Monday, November 26, 2012

QR codes are bad for your brand

The much hyped QR code has crashed as fast as The Philadelphia Eagles season.  But unlike the Eagles, I like the QR code and believe it has it's place (I suppose the Eagles have their place too hopefully helping teams like the Bucs earn a wildcard spot.  Go Bucs!).  But I digress.

Putting a QR code on a promotional product is bad for your brand.  A QR code essentially hides valuable information and requires someone to scan the code to find the information (and that requires someone to have the app installed and know how to use it).  When it comes to using promotional products, this is not such a great idea. Why fill space with an image no one will scan?  The power of promotional products it to promote your brand.

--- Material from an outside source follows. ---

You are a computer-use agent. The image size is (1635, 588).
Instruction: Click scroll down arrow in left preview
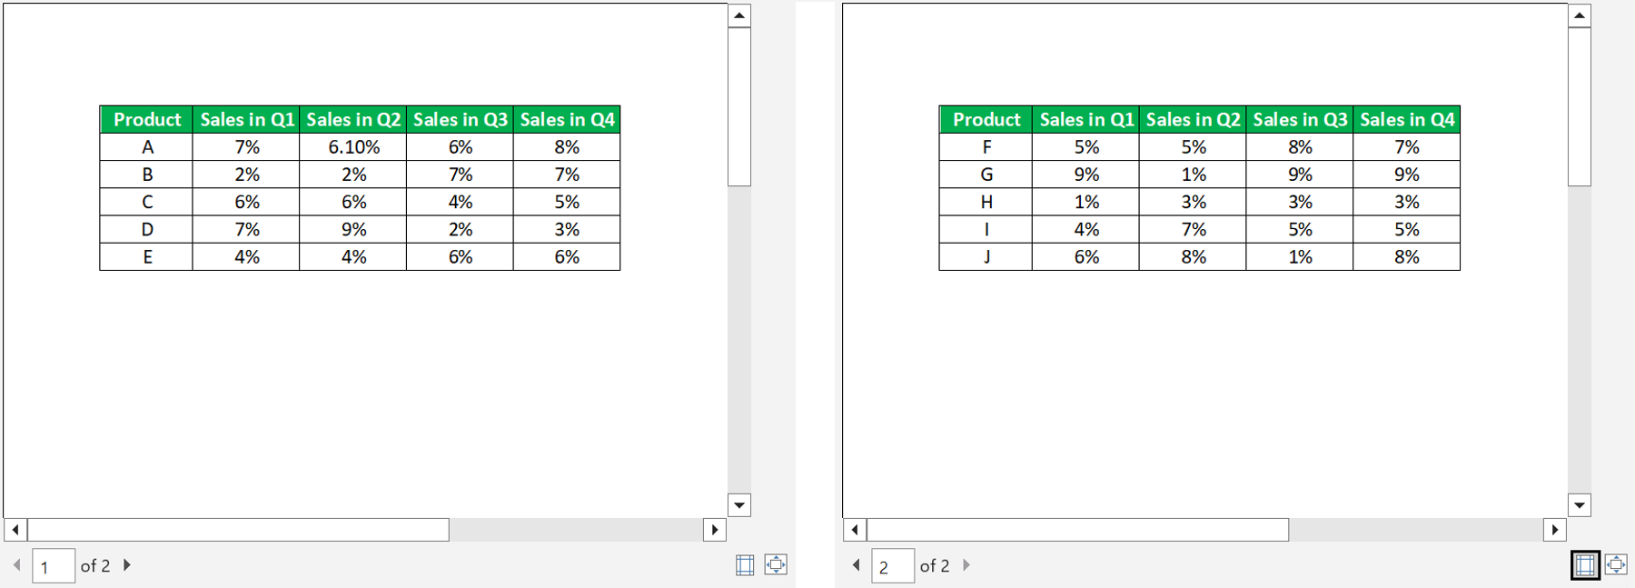[x=739, y=505]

Put a logo in that space, not a QR code.

Sure, there are exceptions, but they are very few and far between.  And there are ways to make it work, but why?

QR codes are not all that great even on paper, but at least on paper they make more sense.  Here are a few potentially good uses of QR codes:

  • Put a QR code on the back of your business card with all your contact information.  This allows someone to scan your contact details rather than rekey it.
  • Put QR codes on packaging to take someone directly to a webpage on a site related to the item purchased.  This is great for wines and food to help provide more details about the product or to take someone to a product manual.
  • Put QR codes on posters to make it easy to get more information.

Very few people will take the time to scan a QR code.  Very few.  In fact, I personally prefer a short URL like http://ow.ly/fA3PT.  You can have your own custom URL tool from services like bit.ly which allows you to buy your own URL shortner (so Geiger could buy Geiger.co and all Geiger links could be something like geiger.co/x34s2).

So don't waste your clients brand putting a QR code on promotional products.  Recommend they steer clear of them unless you are managing their packaging or other print related materials.  Or just ask them when was the last time they scanned a QR code?